Exercise » Starting with the line that holds "Click the 会计核算手册 book icon", reproduce each line through the last one of the data, exactly as written. Pictures are not copied.

BEGIN Supplied data

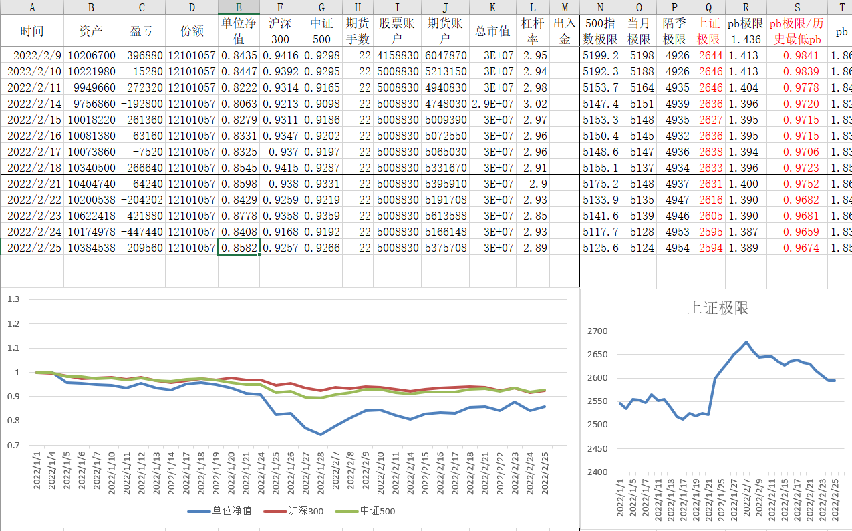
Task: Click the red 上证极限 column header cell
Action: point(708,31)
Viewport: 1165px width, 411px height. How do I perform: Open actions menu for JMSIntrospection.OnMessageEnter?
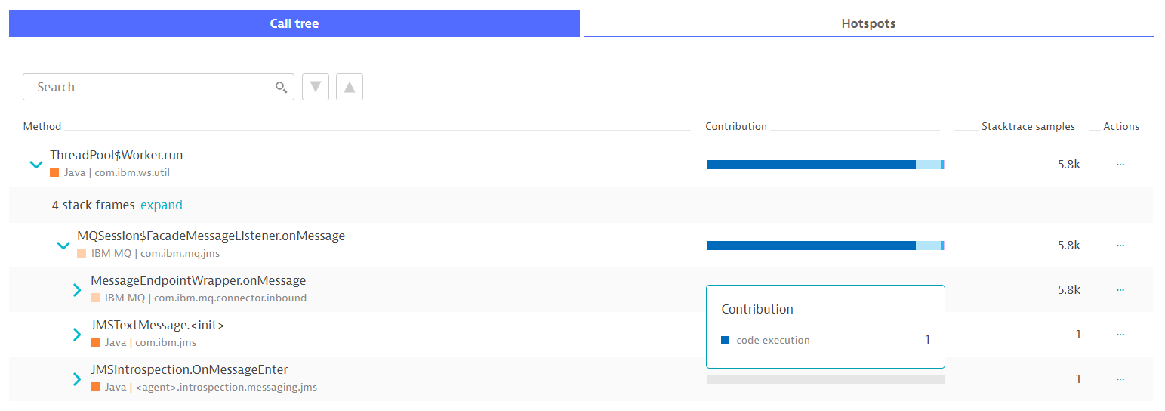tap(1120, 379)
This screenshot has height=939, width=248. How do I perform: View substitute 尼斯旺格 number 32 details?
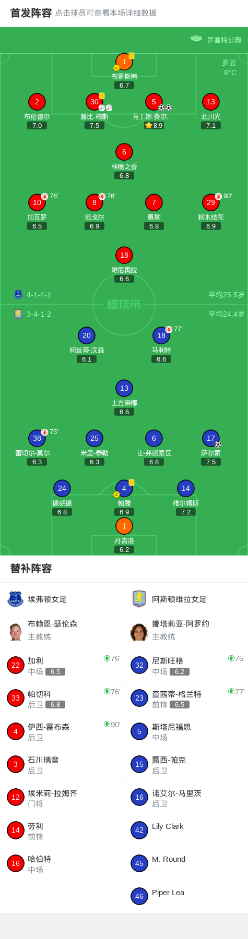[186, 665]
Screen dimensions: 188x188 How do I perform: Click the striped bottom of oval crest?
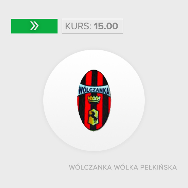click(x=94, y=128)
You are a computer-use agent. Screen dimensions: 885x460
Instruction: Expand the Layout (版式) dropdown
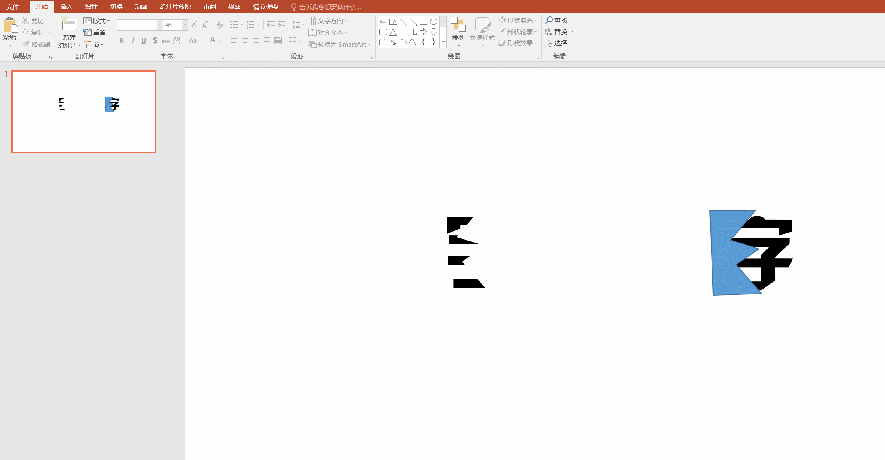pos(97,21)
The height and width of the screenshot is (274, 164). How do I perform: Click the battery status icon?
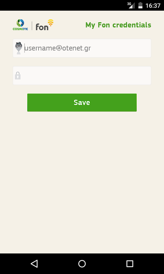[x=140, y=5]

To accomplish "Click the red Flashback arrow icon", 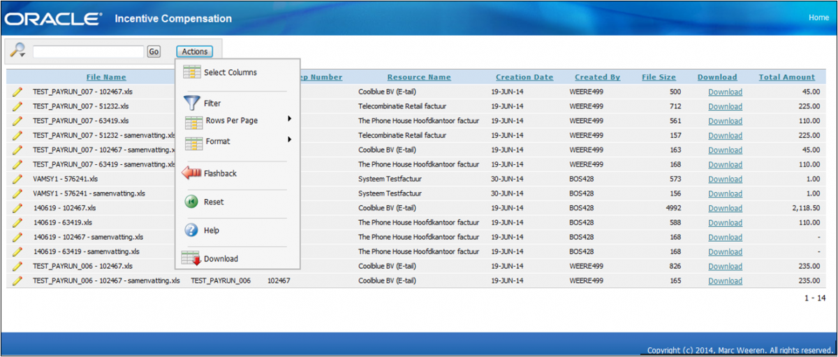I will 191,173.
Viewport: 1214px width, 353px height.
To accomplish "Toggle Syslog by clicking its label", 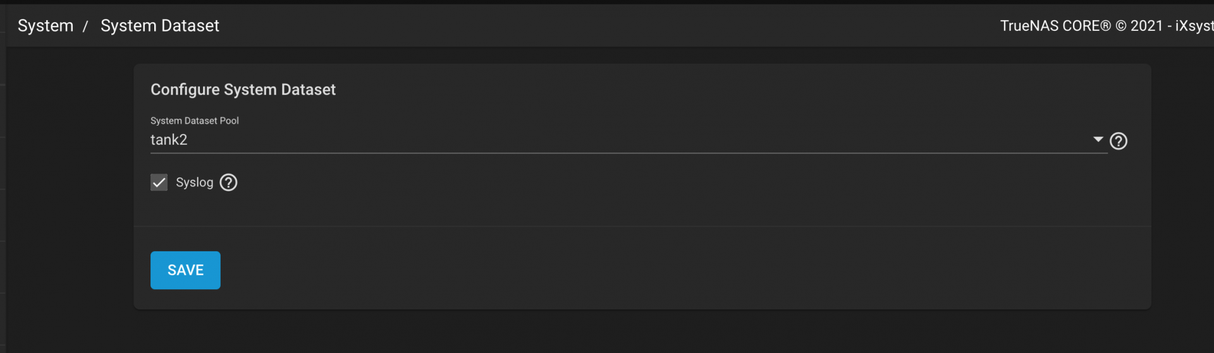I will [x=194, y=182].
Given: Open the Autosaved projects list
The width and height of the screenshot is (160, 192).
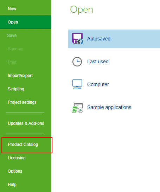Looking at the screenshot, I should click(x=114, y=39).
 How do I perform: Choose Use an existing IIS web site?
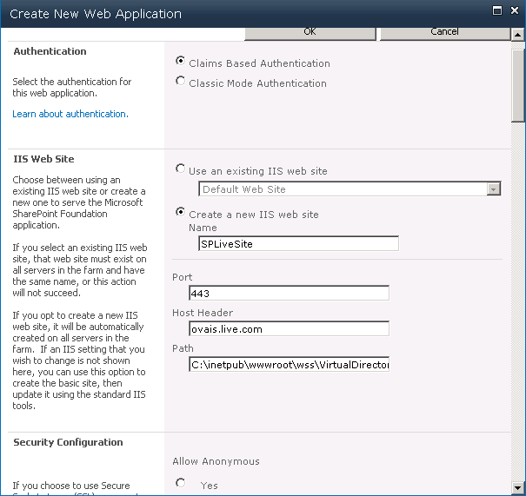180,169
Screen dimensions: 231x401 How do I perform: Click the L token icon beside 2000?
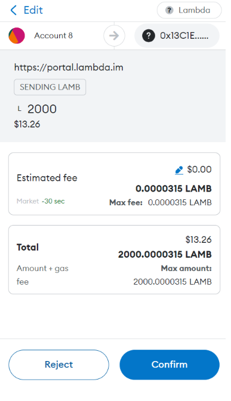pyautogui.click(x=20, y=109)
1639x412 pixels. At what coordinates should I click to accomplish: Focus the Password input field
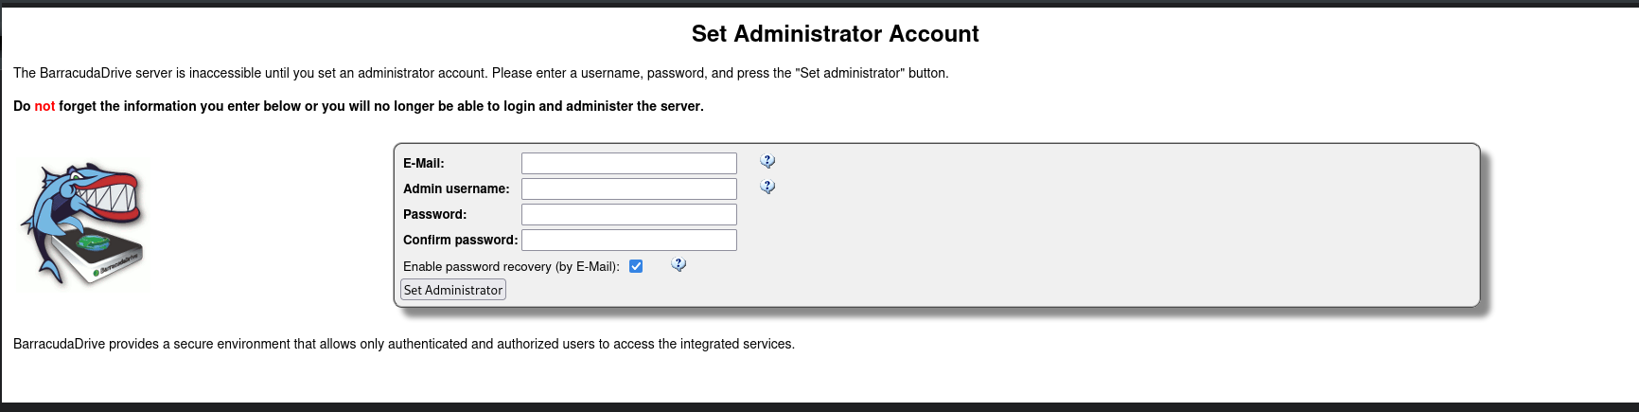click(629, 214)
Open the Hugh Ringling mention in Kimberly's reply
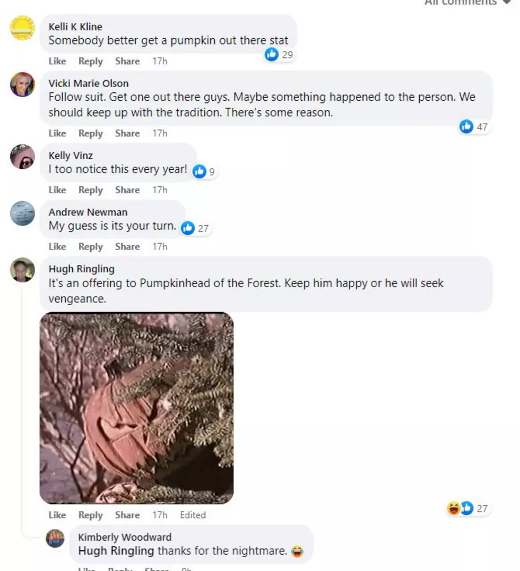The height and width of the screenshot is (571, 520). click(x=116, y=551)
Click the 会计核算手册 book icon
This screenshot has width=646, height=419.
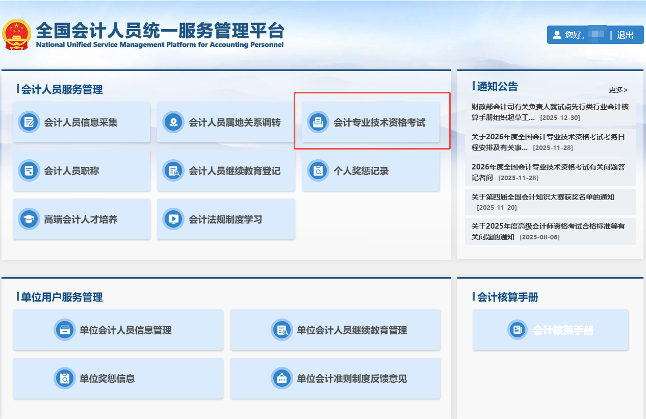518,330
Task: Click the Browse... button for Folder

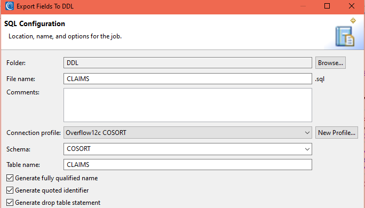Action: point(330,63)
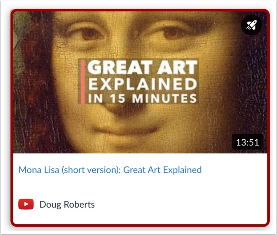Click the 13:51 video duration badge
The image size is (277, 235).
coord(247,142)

END Supplied data

Solution »
Click the 会计核算手册 book icon
This screenshot has width=646, height=419.
518,330
Task: Click the Browse... button for Folder

Action: point(330,63)
Click the 13:51 video duration badge
The image size is (277, 235).
coord(247,142)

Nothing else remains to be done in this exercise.